The 9th Circuit panel therefore remanded the case for the district court to reconsider Plaintiffs’ motion for a preliminary injunction, considering the new allegations contained in the Second Amended Complaint.

This case was decided and published on March 17, 2023. Subsequently the Attorney General of California filed a Petition for Rehearing on April 28, 2023.

The Attorney General argued in it’s 62 page Petition that the decision was “a highly unusual departure from this Court’s consistent practice of affording States “wide latitude … in managing their economies.” And went on to provide examples such as “The equal-protection analysis in the panel opinion conflicts with the Court’s recent decision in American Society of Journalists (Am. Soc’y of Journalists & Authors Inc. v. Bonta 15 F.4th 954 (9th Cir. 2021)) – and many other decisions of this Court and the Supreme Court treating rational-basis review as “a paradigm of judicial restraint.”

Court Docket entries show a flurry of Amicus briefs were then filed by various interest groups arguing positions supporting the Petition for Rehearing including the states of Arizona, Washington, Connecticut, District of Columbia, Hawaii, Illinois, Maine, Maryland, Commonwealth of Massachusetts, Michigan, Minnesota, New Jersey, New York, Nevada, Commonwealth of the Northern Mariana Islands, Oregon and Vermont.

On December 18, 2023 The Court of Appeals for the 9th Circuit granted the Petition for Rehearing.

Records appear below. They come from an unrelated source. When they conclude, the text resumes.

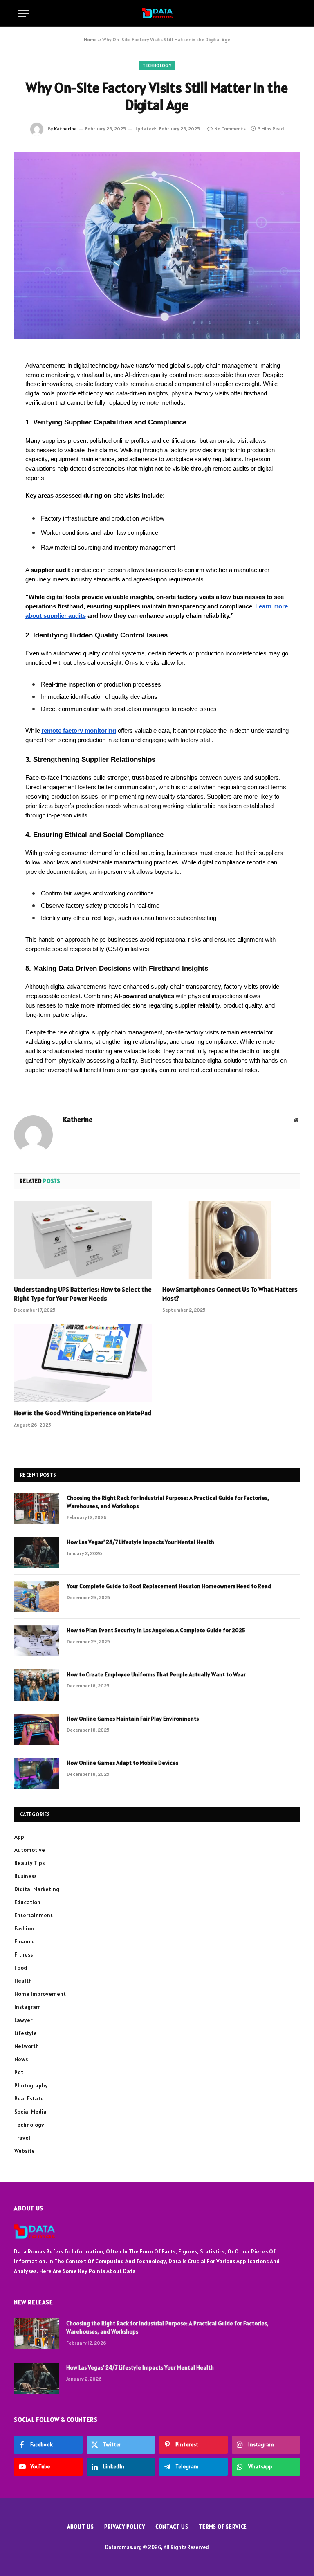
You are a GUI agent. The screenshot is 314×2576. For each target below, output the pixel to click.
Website (24, 2150)
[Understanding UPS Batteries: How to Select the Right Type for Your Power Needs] (83, 1240)
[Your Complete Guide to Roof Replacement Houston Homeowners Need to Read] (36, 1596)
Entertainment (33, 1915)
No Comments (230, 129)
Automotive (29, 1849)
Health (23, 1980)
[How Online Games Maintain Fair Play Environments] (36, 1729)
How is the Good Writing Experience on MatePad (82, 1413)
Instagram (27, 2007)
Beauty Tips (29, 1863)
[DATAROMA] (157, 13)
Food (20, 1967)
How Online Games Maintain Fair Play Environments (133, 1718)
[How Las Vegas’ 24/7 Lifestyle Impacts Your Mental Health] (36, 1552)
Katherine (65, 129)
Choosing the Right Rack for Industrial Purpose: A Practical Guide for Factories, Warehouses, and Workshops (168, 1502)
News (21, 2059)
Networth (26, 2046)
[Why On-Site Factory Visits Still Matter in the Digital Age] (157, 245)
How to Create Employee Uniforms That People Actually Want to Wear (156, 1674)
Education (27, 1902)
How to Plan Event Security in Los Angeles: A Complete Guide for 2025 (156, 1630)
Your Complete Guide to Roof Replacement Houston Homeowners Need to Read (169, 1586)
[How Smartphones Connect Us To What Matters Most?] (231, 1240)
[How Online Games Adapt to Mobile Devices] (36, 1773)
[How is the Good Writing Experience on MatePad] (83, 1363)
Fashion (24, 1928)
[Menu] (23, 13)
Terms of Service (223, 2526)
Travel (22, 2137)
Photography (31, 2085)
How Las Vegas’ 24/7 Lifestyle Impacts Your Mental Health (140, 1542)
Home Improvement (40, 1993)
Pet (18, 2072)
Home (90, 39)
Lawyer (23, 2020)
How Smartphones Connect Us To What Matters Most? (230, 1293)
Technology (157, 65)
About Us (80, 2526)
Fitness (23, 1954)
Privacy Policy (124, 2526)
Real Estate (29, 2098)
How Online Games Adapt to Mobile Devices (122, 1762)
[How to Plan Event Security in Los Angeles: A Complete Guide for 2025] (36, 1640)
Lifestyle (25, 2033)
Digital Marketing (36, 1889)
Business (25, 1876)
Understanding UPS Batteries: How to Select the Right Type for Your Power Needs (83, 1293)
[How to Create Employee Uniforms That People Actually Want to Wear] (36, 1685)
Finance (24, 1941)
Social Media (30, 2111)
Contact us (171, 2526)
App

The order said “Upon the vote of a majority of nonrecused active judges, it is ordered that this case be reheard en banc pursuant to Federal Rule of Appellate Procedure 35(a) and Circuit Rule 35-3. The three-judge panel opinion is vacated.

En banc oral argument will take place during the week of March 18, 2024, in San Francisco, California. The date and time will be determined by separate order.